Modelka nagłaśnia temat przemocy wobec kobiet
Pierwszy post, który Frąckowiak opublikowała w piątek wywołał w sieci istną burzę. Modelka opisała w nim całe zajście.
"Przed chwilą zostałam siłą wyrzucona ze sklepu Jubiler 24 eu w Sheratonie w Warszawie. Mam cały łokieć obolały, w siniakach. Sprawa została już oddana w ręce mojego prawnika. Jestem w szoku jak można potraktować kobietę, a także klienta. Chciałam porozmawiać z właścicielką sklepu, a Pan podajże także właściciel, stwierdzając, że nie mają dla mnie czasu, zaczął zamykać mi przed nosem drzwi.

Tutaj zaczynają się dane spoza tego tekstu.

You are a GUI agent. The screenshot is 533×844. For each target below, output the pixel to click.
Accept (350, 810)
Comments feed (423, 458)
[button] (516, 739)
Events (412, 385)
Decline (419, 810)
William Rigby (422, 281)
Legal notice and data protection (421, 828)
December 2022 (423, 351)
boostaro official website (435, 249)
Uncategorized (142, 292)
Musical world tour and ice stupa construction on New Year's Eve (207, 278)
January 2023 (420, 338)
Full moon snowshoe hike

Ja stałam w przejściu wiec, aby drzwi zostały zamknięte, popchnął mnie siła drzwiami. Uderzyłam się mocno łokciem o framugę drzwi. Wszystko wydarzyło się w ciągu 5 min. Ledwo wypowiedziałam słowo, że chciałabym na chwile poprosić właścicielkę to usłyszałam " Nie słyszała Pani, nie mamy dla Pani czasu" i poczułam straszny ból w łokciu, gdyż zostałam popchnięta. Żenujące i prostackie zachowanie. Wstyd. Bydlę, a nie mężczyzna. Cokolwiek bym zrobiła takie zachowanie jest skandaliczne. Chciał mnie wyprosić, mógł to zrobić mi to przekazując słownie, a nie siłą. Nawet jeśli nie chciałbym wyjść, to od tego jest ochrona".